Welcome to a new school year. We never know where summer went, but once more into the breach we go.
While you’re doing your back to school shopping to trick out your classroom or mobile room to room cart, may I suggest laying in a stock of some of my favorite tried and true drama teacher essentials. Having these on hand will keep your creative juices flowing and your students on their toes.
- Golf pencils. Great for when you expect your students to rehearse with a pencil in their hand. These little workhorses are cheap enough to keep a supply of, small enough to not take up a lot of room, and strangely proportioned enough that your students may actually remember to return them. Supplying your own materials cuts down on boring conversations about students remembering materials, and allows everyone to get to the task at hand.
- Sharpies and Highlighters. You need the clear “write on anything” power of the sharpie and your students need a few loaner highlighters around so they can count lines and drive their peers mad.

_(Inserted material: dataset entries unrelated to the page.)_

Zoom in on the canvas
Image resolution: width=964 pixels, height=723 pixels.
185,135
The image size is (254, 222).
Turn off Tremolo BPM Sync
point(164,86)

- Rubber Balls. The kitschier the better. You’d be surprised at how much your students will enjoy tossing around a Frozen or Ant Man ball during warmup. Get at least three, I recommend five. On days when you can’t think of a warmup, nothing says instant fun like dumping a bunch of rubber balls in the center of the circle and letting students toss or gently kick them to each other. The possibilities are endless.
- Squeaky toys, Koosh balls, Beanbags. Important for gentle tossing games and much of Spolin’s whole group work. Great to hand to a squirrelly kid as a fidget in a pinch.

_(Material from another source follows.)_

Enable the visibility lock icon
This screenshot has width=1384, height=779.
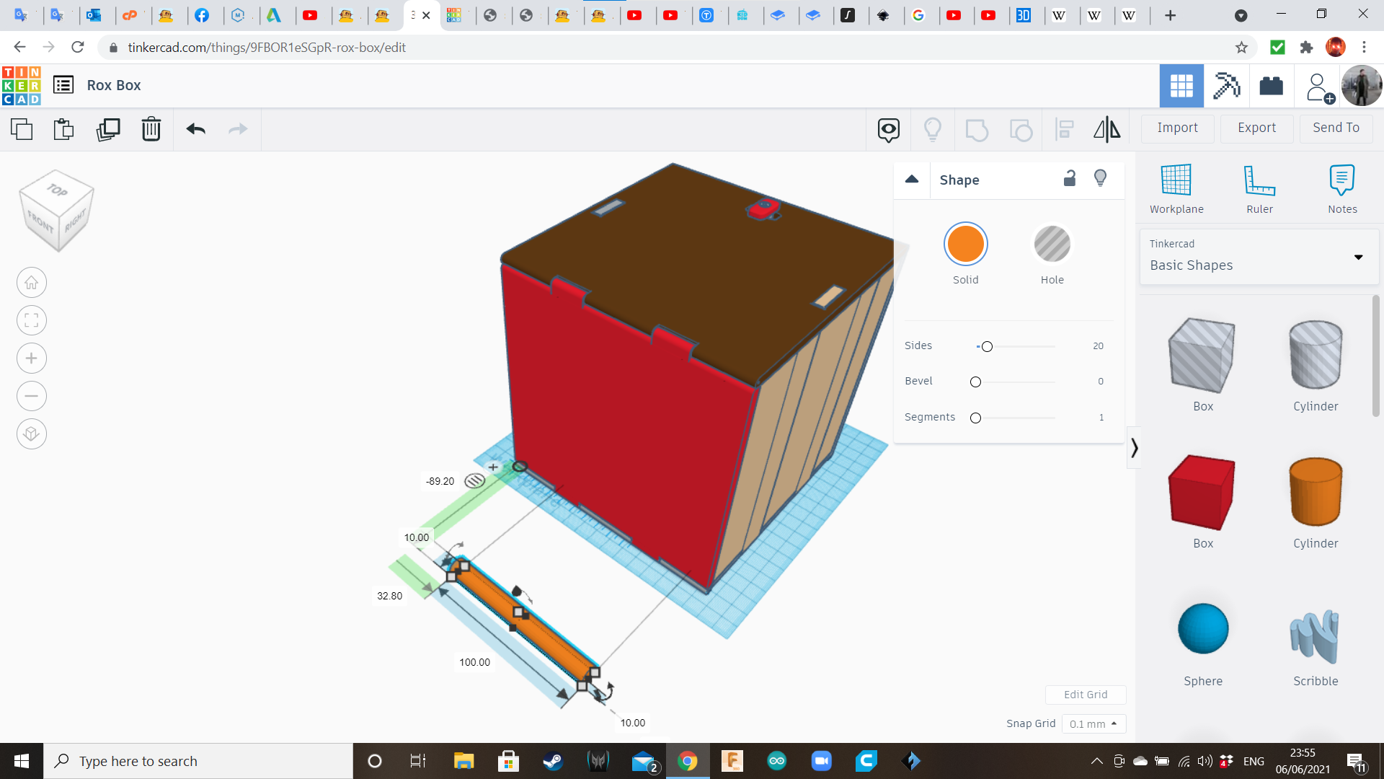[x=1070, y=179]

- Playing Cards. I use these to sort students for quick, random heterogenous grouping, one deck per class. I use them for quick oral quizzes- if four out of five students randomly called upon get the answers right, the whole class avoids a written quiz. I use them to call on volunteers to get up in front of class, or make a comment on others’ work. I also use them for status exercises and occasionally as props. Teach middle school? Nothing is more of a crowd pleaser than handing out decks and getting students to play “I doubt it” in order to work on their poker faces. “I doubt it” is a game known in adult circles as “BS”, it is easy to teach and a great deal of fun to play.

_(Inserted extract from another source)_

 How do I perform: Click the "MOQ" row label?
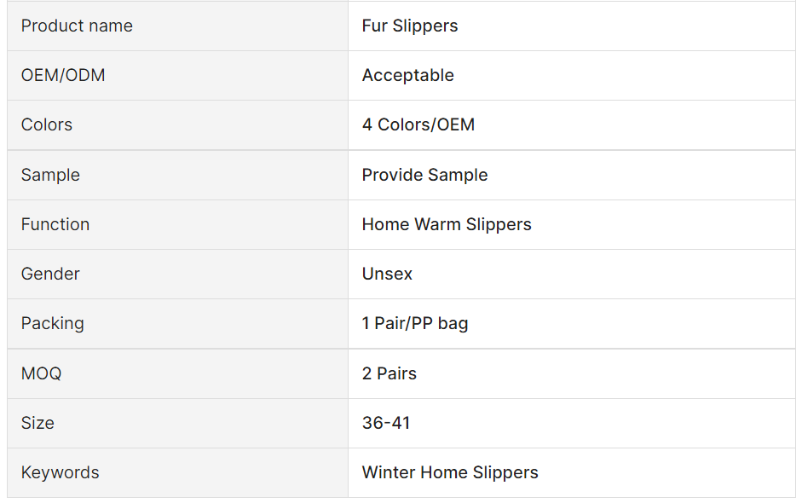pyautogui.click(x=41, y=373)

- Scarves. Instant props and costume accessories. Groups of three students can use one to augment Boal’s “Columbian Hypnosis”, where one student moves the scarf and the others mimic the movements with their bodies. Scarves can be used as teacher attention getters while students are doing group work. They can be used as blindfolds for Dog and Bone or Hunter Hunted, and trust walks.
- Dowels. Available at your local hardware store, these wooden babies are worth stocking up on. They can be used for group movement, used in sets of two to create dance movement before students are comfortable dancing, as swords for armed combat, to build squares on the floor. In a pinch, they are canes for old characters or soft shoe. Students can work on balancing them on a finger. Buy the half inch and have them cut to about three feet. Save the one foot pieces for rehearsal daggers and wands.
- Index cards. Write scene suggestions on them. Give them to groups to fill out as grade cards when starting a project. Use them to build white models (they are very easy to teach scale with and hold up well on a cardboard stage floor with nothing more than clear tape. Students can put their info on them for auditions.
- Cups. Not environmental, so you may want to go dollar store permanent here, but the red cups that people give out at barbecues are great props, place holders, and amplify the sound of a cell phone’s speaker when placed inside it.
- Corks. A dying breed, but when cut into small discs, wine corks (or the type you can buy clean and unadulterated from a craft store) work wonders as diction exercisers for your mushmouthed students. Small enough to be carried in the pocket, a cork held between the teeth is a long time favorite trick of voice teachers to assist a student in popping those plosives.
- Blue Painter’s Tape. Make a grid on the floor. Create seating spots in a room with no furniture. Put up cast lists, project groups, poster or fliers. Allow students to create a temporary gallery for their designs. Create independence for your technicians, and save the wall from further paint peels.